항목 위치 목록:
········

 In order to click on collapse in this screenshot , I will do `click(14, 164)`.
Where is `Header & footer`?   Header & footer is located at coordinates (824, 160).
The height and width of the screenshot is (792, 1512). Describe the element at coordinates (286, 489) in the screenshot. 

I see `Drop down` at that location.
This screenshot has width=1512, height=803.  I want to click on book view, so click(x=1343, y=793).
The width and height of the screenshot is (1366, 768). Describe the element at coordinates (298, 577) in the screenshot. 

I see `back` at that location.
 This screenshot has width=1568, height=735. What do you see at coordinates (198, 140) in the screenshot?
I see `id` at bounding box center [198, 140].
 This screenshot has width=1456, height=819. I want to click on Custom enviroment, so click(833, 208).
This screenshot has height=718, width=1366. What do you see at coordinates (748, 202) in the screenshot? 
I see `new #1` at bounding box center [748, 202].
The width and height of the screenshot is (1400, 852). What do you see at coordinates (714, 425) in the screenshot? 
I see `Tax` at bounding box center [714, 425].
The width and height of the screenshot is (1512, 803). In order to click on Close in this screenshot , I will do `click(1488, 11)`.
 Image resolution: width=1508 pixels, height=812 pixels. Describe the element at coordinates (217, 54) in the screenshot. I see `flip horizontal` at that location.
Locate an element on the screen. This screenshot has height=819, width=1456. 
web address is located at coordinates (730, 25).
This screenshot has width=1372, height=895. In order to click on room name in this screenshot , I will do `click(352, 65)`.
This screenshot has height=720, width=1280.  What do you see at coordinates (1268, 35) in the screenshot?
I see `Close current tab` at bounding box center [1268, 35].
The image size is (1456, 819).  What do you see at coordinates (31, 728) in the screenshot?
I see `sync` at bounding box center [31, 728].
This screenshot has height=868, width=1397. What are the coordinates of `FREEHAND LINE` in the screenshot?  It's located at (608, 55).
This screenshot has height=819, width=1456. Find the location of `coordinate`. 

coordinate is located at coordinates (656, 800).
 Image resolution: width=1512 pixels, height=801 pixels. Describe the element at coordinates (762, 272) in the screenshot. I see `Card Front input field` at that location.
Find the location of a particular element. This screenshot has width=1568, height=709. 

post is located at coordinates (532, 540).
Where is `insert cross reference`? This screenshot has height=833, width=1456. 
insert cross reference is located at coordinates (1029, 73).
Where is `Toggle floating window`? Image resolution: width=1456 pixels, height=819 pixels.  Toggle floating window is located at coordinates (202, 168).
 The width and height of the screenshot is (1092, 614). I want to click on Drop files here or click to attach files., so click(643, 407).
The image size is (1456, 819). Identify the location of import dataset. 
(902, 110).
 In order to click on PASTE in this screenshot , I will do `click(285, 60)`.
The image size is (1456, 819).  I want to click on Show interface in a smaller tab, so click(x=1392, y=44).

········

- **제시된 과제**
위의 자료를 처음부터 끝까지 한 글자도 바꾸지 말고 그대로 다시 적으세요.

- **전체 답변**
 In order to click on collapse in this screenshot , I will do `click(14, 164)`.
Where is `Header & footer`?   Header & footer is located at coordinates (824, 160).
The height and width of the screenshot is (792, 1512). Describe the element at coordinates (286, 489) in the screenshot. 

I see `Drop down` at that location.
This screenshot has width=1512, height=803.  I want to click on book view, so click(x=1343, y=793).
The width and height of the screenshot is (1366, 768). Describe the element at coordinates (298, 577) in the screenshot. 

I see `back` at that location.
 This screenshot has width=1568, height=735. What do you see at coordinates (198, 140) in the screenshot?
I see `id` at bounding box center [198, 140].
 This screenshot has width=1456, height=819. I want to click on Custom enviroment, so click(833, 208).
This screenshot has height=718, width=1366. What do you see at coordinates (748, 202) in the screenshot? 
I see `new #1` at bounding box center [748, 202].
The width and height of the screenshot is (1400, 852). What do you see at coordinates (714, 425) in the screenshot? 
I see `Tax` at bounding box center [714, 425].
The width and height of the screenshot is (1512, 803). In order to click on Close in this screenshot , I will do `click(1488, 11)`.
 Image resolution: width=1508 pixels, height=812 pixels. Describe the element at coordinates (217, 54) in the screenshot. I see `flip horizontal` at that location.
Locate an element on the screen. This screenshot has height=819, width=1456. 
web address is located at coordinates (730, 25).
This screenshot has width=1372, height=895. In order to click on room name in this screenshot , I will do `click(352, 65)`.
This screenshot has height=720, width=1280.  What do you see at coordinates (1268, 35) in the screenshot?
I see `Close current tab` at bounding box center [1268, 35].
The image size is (1456, 819).  What do you see at coordinates (31, 728) in the screenshot?
I see `sync` at bounding box center [31, 728].
This screenshot has height=868, width=1397. What are the coordinates of `FREEHAND LINE` in the screenshot?  It's located at (608, 55).
This screenshot has height=819, width=1456. Find the location of `coordinate`. 

coordinate is located at coordinates (656, 800).
 Image resolution: width=1512 pixels, height=801 pixels. Describe the element at coordinates (762, 272) in the screenshot. I see `Card Front input field` at that location.
Find the location of a particular element. This screenshot has width=1568, height=709. 

post is located at coordinates (532, 540).
Where is `insert cross reference`? This screenshot has height=833, width=1456. 
insert cross reference is located at coordinates (1029, 73).
Where is `Toggle floating window`? Image resolution: width=1456 pixels, height=819 pixels.  Toggle floating window is located at coordinates (202, 168).
 The width and height of the screenshot is (1092, 614). I want to click on Drop files here or click to attach files., so click(643, 407).
The image size is (1456, 819). Identify the location of import dataset. 
(902, 110).
 In order to click on PASTE in this screenshot , I will do `click(285, 60)`.
The image size is (1456, 819).  I want to click on Show interface in a smaller tab, so click(x=1392, y=44).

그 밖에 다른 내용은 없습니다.